Trata una historia de mujeres que marcan a los hombres que creen de su propiedad por amarles tanto, hombres que utilizan la música de otros como una banda sonora que consumir hasta desgastar para darle sentido a sus pasos. Hombres que resultan seres inocentes, por motivos encontrados, y cuando intentan guiarse por sus sentimientos descubren las trabas del intenso amor vivido anteriormente. Suena elocuente, tal vez fascinante, pero sobrevive esta difícil historia en un continente desviado y eterno que no complace.
Es increíble la fuerza que irradia Vanessa Paradis como madre que tiene como único objetivo en la vida querer a su hijo y hacer su vida mejor que la de cualquier otro. Su rostro pasa con naturalidad de la lucha contra un mundo que no está preparado para ser amable con lo desconocido a la sonrisa perpetua que comparte con todo aquel que lo merece. Es la historia pasada, un Paris con tocadiscos y prisas, un «tú y yo solos contra el mundo» que raya el dramatismo y el dolor a cada momento, con toques de dulzura que nunca empalagan y un tono amarillento y otoñal.

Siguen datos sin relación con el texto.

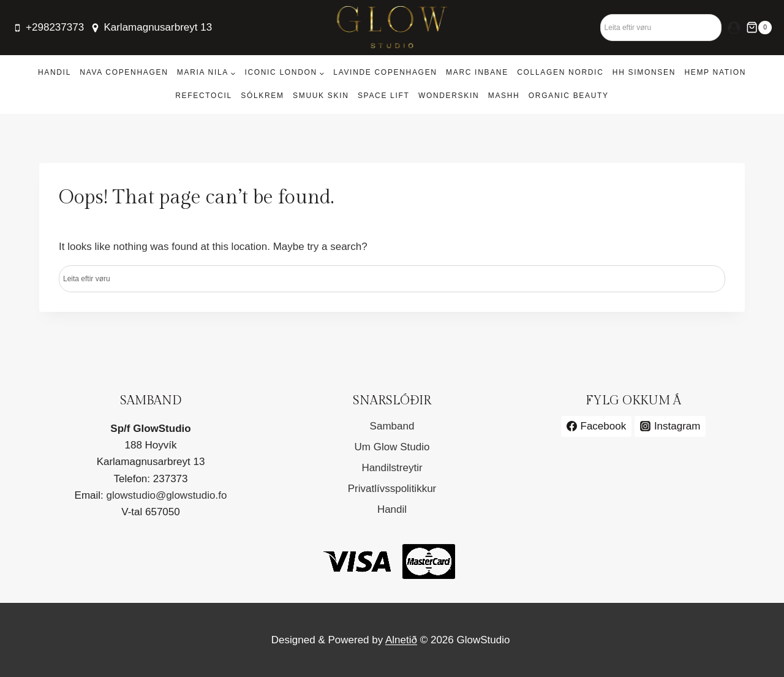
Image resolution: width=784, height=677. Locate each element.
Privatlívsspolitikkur (392, 488)
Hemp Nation (715, 72)
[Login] (734, 28)
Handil (55, 72)
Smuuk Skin (320, 96)
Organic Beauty (568, 96)
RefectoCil (203, 96)
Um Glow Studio (392, 447)
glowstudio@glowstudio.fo (167, 495)
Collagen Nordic (560, 72)
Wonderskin (448, 96)
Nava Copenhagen (124, 72)
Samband (392, 426)
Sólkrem (262, 96)
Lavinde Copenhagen (385, 72)
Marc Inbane (477, 72)
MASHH (504, 96)
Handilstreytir (391, 467)
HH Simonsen (644, 72)
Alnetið (401, 640)
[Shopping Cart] (759, 28)
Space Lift (383, 96)
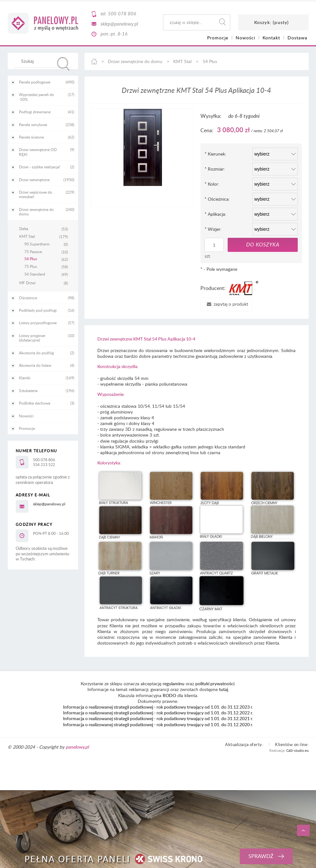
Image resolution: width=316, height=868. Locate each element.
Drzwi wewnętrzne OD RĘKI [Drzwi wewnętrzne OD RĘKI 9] (38, 152)
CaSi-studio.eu (297, 750)
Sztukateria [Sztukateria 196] (28, 390)
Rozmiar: (215, 169)
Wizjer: (213, 229)
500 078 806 (122, 13)
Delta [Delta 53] (24, 228)
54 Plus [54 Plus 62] (30, 259)
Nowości (26, 415)
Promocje (27, 428)
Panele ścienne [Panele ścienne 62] (31, 137)
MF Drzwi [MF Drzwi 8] (27, 282)
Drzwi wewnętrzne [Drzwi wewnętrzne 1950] (34, 179)
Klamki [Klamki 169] (25, 377)
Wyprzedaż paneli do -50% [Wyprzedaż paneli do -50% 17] (36, 97)
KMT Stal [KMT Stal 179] (27, 236)
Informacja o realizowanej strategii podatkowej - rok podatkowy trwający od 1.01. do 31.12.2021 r (157, 718)
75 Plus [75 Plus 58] (30, 266)
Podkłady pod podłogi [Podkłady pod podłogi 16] (38, 310)
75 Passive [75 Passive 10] (33, 251)
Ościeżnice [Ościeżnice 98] (28, 298)
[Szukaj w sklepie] (44, 61)
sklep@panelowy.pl (119, 24)
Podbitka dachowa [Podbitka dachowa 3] (34, 403)
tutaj (223, 689)
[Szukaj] (64, 64)
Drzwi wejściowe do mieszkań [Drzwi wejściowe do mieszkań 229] (35, 194)
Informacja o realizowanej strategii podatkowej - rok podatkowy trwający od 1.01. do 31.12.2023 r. (158, 707)
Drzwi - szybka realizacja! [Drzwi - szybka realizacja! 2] (39, 166)
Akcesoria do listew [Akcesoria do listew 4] (35, 365)
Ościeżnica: (217, 199)
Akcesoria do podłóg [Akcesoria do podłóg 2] (36, 352)
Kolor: (212, 184)
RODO (169, 695)
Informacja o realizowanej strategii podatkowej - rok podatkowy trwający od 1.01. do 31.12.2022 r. (158, 713)
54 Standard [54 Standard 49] (35, 274)
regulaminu (173, 683)
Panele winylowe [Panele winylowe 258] (33, 124)
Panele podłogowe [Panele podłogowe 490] (34, 82)
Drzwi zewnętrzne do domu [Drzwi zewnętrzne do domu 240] (36, 212)
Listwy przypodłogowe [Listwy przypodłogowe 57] (38, 322)
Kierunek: (215, 154)
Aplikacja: (215, 214)
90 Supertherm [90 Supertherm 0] (37, 244)
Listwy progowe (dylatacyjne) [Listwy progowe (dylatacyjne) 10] (32, 338)
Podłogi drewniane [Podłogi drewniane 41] (35, 112)
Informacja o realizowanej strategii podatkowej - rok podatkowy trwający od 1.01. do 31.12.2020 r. (158, 724)
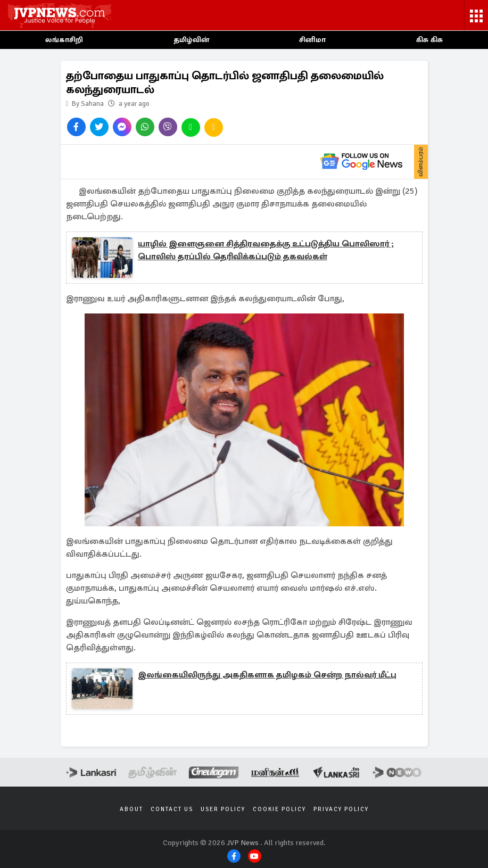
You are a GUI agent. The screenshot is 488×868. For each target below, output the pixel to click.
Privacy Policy (341, 809)
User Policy (223, 809)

También atrae Antoine (Kevin Parent), el de Montreal en la actualidad, el que goza del éxito de la vida con su equipo de DJ, sus montajes, su forma de vivir y sus despojos personales, siempre relacionados con el amor, siempre sufriendo por sentir, siempre culpando la falta de lealtad a lo que se creían almas gemelas inseparables, viviendo entre los sentimientos encontrados hacia dos mujeres. Un toque de color afrutado y veraniego.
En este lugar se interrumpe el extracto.